#### Exercise data:
※

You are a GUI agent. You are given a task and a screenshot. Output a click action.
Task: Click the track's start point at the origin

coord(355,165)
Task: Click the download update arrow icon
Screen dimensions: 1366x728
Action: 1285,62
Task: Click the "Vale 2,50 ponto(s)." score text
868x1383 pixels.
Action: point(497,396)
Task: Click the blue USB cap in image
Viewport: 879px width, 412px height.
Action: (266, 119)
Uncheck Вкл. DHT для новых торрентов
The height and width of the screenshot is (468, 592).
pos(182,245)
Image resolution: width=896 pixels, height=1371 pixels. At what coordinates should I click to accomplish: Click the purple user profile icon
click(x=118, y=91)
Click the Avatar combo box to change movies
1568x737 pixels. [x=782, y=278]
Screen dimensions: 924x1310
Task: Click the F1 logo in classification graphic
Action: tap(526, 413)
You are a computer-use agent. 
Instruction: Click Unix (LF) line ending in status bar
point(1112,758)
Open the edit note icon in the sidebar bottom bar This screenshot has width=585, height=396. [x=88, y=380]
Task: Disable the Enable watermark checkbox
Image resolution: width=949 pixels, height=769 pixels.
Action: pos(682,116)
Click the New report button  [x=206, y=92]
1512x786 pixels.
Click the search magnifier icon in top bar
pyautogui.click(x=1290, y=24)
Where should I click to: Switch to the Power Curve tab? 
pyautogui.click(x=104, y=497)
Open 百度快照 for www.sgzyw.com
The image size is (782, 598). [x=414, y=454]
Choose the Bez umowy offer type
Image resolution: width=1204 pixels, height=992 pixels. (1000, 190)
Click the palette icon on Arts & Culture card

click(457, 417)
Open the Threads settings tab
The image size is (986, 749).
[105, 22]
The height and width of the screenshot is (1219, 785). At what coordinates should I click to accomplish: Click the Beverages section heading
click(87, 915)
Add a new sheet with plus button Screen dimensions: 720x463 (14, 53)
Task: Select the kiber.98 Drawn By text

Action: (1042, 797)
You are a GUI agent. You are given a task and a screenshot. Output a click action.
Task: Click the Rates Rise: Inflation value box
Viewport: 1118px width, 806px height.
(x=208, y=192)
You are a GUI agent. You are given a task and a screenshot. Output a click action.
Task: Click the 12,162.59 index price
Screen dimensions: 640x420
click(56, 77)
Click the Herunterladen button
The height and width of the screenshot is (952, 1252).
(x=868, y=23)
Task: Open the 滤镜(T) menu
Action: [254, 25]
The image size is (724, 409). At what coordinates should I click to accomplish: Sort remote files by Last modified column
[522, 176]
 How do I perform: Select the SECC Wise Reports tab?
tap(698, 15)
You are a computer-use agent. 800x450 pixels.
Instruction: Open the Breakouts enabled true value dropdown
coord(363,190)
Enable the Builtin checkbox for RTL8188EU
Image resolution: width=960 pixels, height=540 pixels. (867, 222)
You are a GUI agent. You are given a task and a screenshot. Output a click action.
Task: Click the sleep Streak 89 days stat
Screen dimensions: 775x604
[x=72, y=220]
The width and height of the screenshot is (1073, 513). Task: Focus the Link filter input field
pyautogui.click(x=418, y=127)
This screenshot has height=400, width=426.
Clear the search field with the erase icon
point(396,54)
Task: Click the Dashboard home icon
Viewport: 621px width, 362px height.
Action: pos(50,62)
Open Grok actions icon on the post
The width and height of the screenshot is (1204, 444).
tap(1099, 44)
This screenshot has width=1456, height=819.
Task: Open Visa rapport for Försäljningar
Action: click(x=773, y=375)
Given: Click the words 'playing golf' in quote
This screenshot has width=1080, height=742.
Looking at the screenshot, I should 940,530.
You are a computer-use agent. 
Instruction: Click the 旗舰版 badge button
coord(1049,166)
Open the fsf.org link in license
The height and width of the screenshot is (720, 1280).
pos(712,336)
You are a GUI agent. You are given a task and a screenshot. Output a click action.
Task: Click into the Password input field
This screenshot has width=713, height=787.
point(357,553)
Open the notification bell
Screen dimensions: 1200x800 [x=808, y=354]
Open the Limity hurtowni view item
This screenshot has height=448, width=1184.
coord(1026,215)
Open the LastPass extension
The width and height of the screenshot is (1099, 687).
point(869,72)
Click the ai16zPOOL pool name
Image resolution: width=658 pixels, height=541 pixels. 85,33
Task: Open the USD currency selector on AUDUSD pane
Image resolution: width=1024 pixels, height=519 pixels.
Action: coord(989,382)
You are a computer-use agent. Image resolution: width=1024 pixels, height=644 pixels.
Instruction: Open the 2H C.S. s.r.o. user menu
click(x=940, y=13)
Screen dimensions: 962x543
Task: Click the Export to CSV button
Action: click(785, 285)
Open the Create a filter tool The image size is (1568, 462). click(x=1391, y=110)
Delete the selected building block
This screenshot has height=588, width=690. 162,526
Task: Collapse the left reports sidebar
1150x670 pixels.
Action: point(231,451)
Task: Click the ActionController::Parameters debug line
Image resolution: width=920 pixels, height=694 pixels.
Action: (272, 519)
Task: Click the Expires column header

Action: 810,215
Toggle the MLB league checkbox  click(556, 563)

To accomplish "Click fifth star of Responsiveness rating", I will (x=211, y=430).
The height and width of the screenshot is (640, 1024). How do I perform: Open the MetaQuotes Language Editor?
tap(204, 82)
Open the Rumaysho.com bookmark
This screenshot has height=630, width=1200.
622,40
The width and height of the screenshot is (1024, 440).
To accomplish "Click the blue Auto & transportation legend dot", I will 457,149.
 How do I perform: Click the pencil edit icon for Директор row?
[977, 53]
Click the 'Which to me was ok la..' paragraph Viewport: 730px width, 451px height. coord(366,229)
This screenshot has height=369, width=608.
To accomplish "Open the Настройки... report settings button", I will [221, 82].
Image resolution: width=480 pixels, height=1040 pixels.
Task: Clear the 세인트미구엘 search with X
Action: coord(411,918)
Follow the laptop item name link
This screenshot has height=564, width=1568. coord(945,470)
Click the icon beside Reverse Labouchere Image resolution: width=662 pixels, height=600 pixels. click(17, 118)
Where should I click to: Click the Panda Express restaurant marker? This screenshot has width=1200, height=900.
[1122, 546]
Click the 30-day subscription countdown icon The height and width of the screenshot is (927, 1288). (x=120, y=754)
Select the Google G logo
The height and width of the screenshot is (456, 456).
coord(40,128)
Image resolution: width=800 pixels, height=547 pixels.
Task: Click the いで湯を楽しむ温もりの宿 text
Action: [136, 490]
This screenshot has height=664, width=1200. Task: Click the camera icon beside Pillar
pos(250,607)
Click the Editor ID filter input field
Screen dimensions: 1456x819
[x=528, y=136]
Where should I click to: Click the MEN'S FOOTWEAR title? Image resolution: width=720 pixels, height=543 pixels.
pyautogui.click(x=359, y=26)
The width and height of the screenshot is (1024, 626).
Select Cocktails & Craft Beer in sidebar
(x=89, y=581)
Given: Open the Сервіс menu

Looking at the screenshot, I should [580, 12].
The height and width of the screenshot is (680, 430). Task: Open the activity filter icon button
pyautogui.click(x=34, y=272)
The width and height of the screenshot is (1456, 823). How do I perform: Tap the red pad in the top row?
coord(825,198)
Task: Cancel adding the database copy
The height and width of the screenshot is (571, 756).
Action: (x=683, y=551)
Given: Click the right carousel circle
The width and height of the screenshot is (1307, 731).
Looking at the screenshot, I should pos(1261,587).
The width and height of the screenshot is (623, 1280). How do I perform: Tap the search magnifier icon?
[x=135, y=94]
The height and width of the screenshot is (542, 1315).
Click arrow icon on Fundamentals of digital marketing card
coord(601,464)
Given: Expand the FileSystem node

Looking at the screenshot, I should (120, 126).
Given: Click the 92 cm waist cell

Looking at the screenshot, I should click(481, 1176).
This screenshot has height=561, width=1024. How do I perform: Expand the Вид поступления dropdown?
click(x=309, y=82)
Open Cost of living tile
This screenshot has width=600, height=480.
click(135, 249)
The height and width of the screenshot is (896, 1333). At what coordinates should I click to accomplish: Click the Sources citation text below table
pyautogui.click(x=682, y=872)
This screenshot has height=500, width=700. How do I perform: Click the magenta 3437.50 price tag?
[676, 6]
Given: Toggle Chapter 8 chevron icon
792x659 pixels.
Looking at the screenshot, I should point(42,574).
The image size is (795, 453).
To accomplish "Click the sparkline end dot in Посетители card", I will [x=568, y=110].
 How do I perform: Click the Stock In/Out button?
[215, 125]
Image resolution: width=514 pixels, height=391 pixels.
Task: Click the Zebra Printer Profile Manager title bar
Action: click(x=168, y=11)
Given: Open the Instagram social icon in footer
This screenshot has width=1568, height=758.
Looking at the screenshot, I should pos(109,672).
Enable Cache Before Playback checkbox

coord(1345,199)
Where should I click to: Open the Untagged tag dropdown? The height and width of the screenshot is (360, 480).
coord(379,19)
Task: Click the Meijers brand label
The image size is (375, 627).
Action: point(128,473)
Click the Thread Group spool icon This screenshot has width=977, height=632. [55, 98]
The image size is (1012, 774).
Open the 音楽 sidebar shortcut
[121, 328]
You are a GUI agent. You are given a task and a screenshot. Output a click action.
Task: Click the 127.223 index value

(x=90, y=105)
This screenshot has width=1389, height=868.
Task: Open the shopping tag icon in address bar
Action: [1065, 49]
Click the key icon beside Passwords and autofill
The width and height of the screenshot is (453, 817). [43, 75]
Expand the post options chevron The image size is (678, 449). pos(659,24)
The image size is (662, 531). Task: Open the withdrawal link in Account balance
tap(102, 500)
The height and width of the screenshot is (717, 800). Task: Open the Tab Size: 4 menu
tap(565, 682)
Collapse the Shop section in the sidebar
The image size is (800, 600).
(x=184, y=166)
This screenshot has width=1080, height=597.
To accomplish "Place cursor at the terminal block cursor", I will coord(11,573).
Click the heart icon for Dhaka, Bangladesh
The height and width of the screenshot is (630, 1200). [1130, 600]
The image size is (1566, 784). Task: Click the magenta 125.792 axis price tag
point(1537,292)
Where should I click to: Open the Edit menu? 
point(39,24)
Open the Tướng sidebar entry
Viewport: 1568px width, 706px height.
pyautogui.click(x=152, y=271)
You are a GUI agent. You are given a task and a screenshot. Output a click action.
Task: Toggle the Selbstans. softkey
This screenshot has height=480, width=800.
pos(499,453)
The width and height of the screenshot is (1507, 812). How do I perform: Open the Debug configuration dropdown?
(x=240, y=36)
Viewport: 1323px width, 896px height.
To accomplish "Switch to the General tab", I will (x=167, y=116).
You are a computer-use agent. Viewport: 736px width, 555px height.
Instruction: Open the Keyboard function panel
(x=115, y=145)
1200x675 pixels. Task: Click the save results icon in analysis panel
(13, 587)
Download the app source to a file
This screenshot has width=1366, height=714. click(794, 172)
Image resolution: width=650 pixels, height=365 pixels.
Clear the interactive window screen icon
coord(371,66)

※

Please determine how many lines of the listing above include the word "Toggle" and state only that number.

#### Output:
3